Los peligros de reutilizar mascarillas de un solo uso

La población en general -aunque siempre hay excepciones- ha entendido que llevar mascarilla es necesario. La importancia de protegernos y, sobre todo, de asegurarnos de que no esparcimos el virus a pesar de no tener síntomas, son las principales razones que explican que la mayoría de personas hayan aceptado de buen grado llevar mascarilla. Hemos tomado conciencia de los riesgos que implica salir a la calle sin el equipamiento adecuado, pero, ¿Somos conscientes de los peligros que suponen utilizar y reutilizar las mascarillas de un solo uso?

Riesgos de sufrir afecciones respiratorias

Uno de los principales riesgos de no llevar mascarilla en los espacios públicos es el de exponer a terceras personas, especialmente si somos asintomáticos y no sabemos que tenemos el virus. En el caso de reutilizar mascarillas desechables, en cambio, el riesgo es para nuestra propia salud.



En el anterior video podemos ver hasta qué punto quedan contaminadas las mascarillas una vez han sido usadas. Incluso los artículos que se han utilizado poco tiempo -o hasta nuevos, recién extraídos de la caja- ya presentan algunas bacterias. El video muestra cómo la mascarilla que se ha utilizado durante 3 semanas al menos 8 horas al día está altamente contaminada de bacterias como estreptococos, estafilococos, gramnegativos o bacilos. 

La técnica de laboratorio que lleva a cabo el análisis incluso considera la posibilidad de que la mascarilla esté infectada de “alguna cándida o algún hongo”. El principal problema de esta acumulación de bacterias es que, una vez en la mascarilla, pueden ser aspiradas y afectar al sistema respiratorio. 

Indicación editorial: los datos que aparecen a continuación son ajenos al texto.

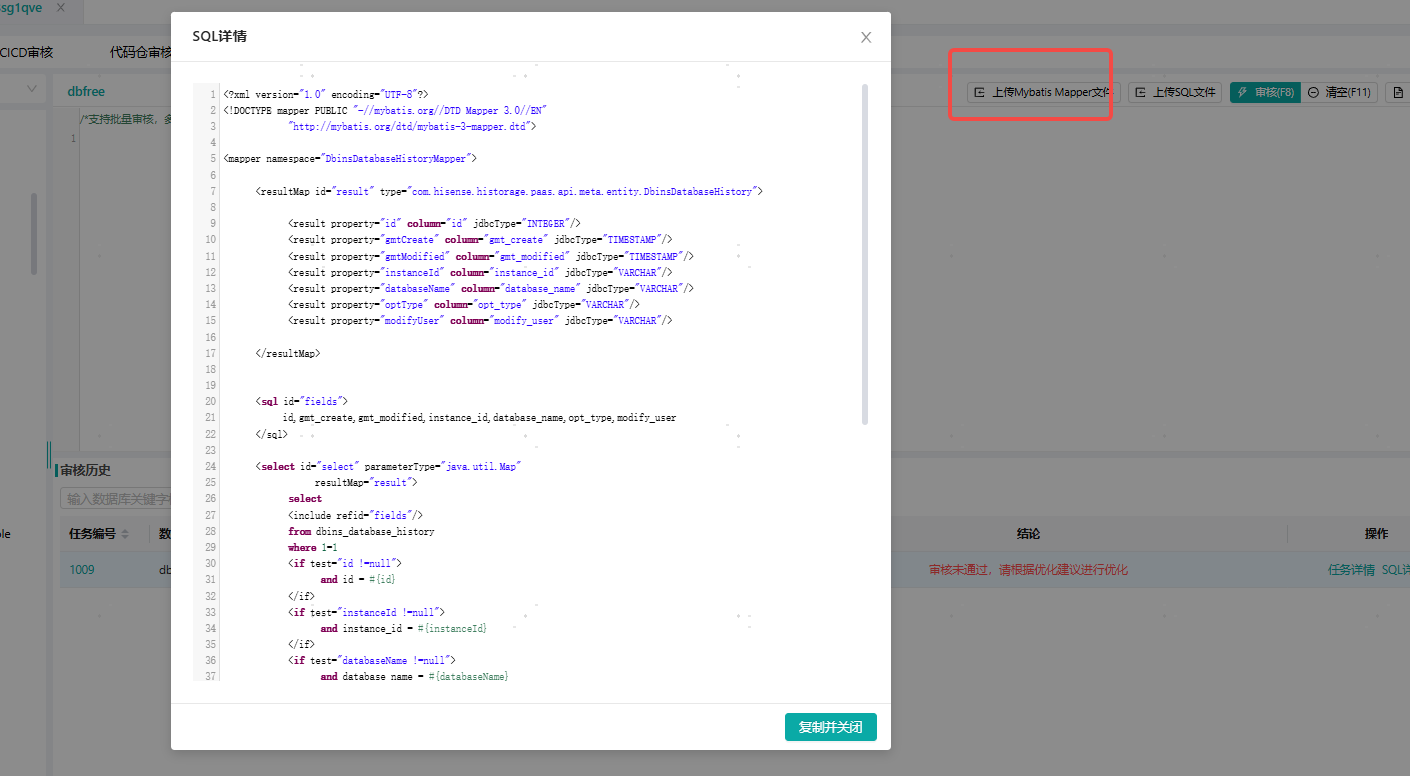The width and height of the screenshot is (1410, 776).
Task: Click the circle-minus icon on 清空(F11)
Action: click(x=1313, y=92)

En cuanto a las afirmaciones de que el uso prolongado de la mascarilla puede provocar hipoxia -estado de deficiencia de oxígeno en sangre en células y tejidos del organismo- no está demostrado. De hecho, si consideramos que una parte importante del personal sanitario las utiliza de manera continuada desde antes de la pandemia sin mayores consecuencias, parece una afirmación difícil de sostener. 

Enfermedades cutáneas derivadas del uso de la mascarilla

La obligatoriedad de llevar siempre la mascarilla en los espacios públicos combinada con las altas temperaturas del verano ha provocado que muchas personas hayan desarrollado problemas en la piel. Las patologías que pueden aparecer -aunque no revisten de mucha gravedad- son diversas: rosácea, acné, dermatitis seborreica, dermatitis atópica y alergias varias. 

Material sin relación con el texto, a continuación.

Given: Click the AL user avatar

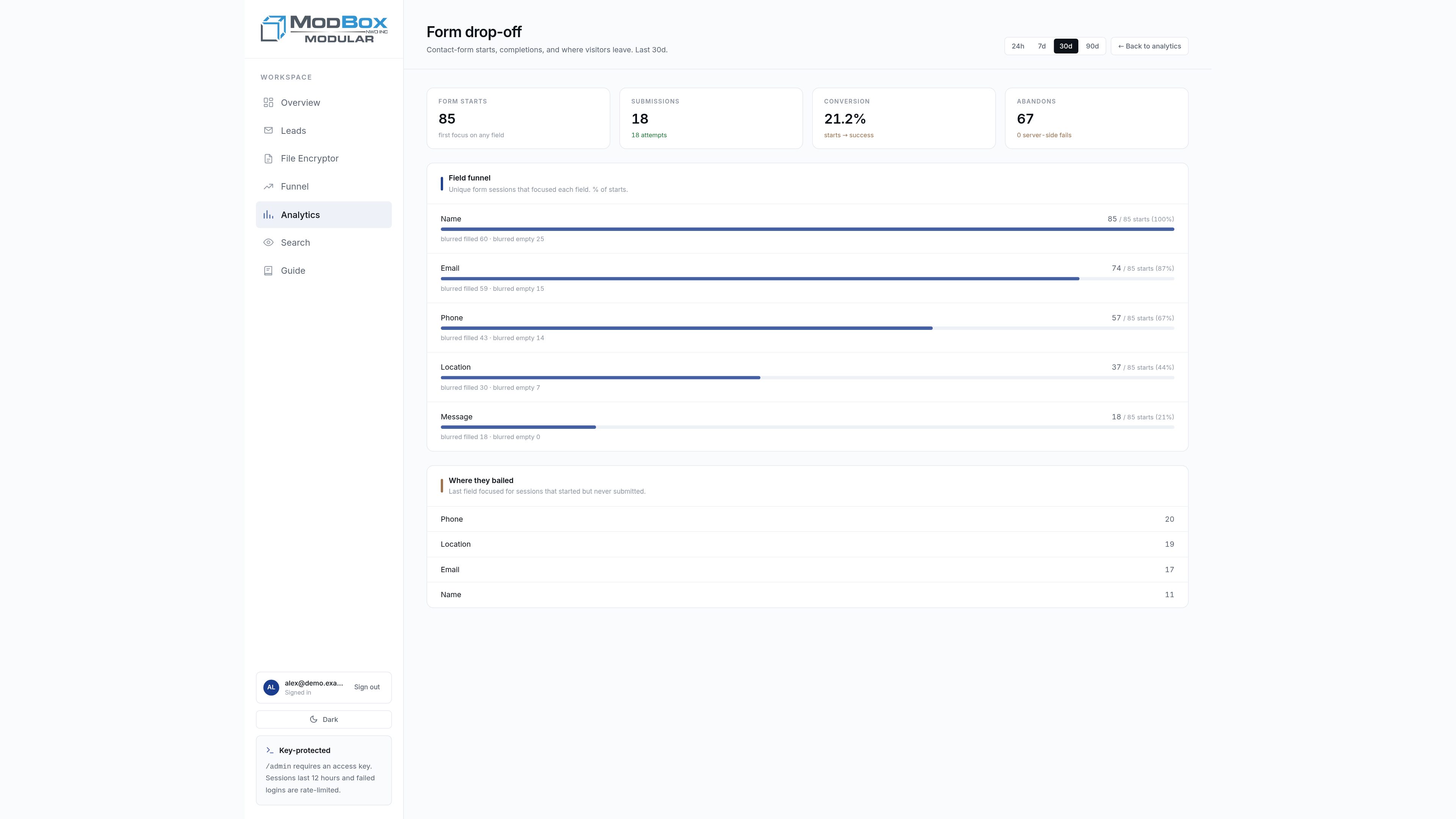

Para tratar de minimizar los efectos nocivos en la piel es recomendable utilizar mascarillas que sean cómodas y frescas, que se ajusten bien al rostro pero que no ejerzan una presión excesiva sobre el mismo. También es aconsejable planear las salidas del hogar para que no coincidan con los momentos de más calor del día. 

Riesgo de contagiar por pérdida de eficacia

Las mascarillas quirúrgicas desechables están diseñadas especialmente para filtrar de dentro hacia fuera. Es decir, su principal misión es que una persona eventualmente contagiada no infecte a otra que está sana. En caso de reutilizar la mascarilla, esta pierde su eficacia original, y por tanto, deja de ser efectiva a la hora de neutralizar el virus.

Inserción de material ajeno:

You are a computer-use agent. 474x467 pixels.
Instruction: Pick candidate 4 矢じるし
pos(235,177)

Además, en el caso de que la mascarilla haya sido utilizada por una persona afectada por el virus y el artículo no se deseche correctamente, los residuos del producto pueden convertirse en un foco infeccioso.

Riesgos para el medioambiente

Según un estudio reciente publicado por la revista Environmental Science & Technology del cual se ha hecho eco Greenpeace, cada mes se utilizan en el mundo 129.000 millones de mascarillas desechables.

 El uso tan intensivo de estos productos supone, sin duda, un reto para la conservación del medioambiente, ya que de no reciclarse correctamente las mascarillas pueden acabar en los mares y océanos y provocando serios daños en la flora y fauna marina.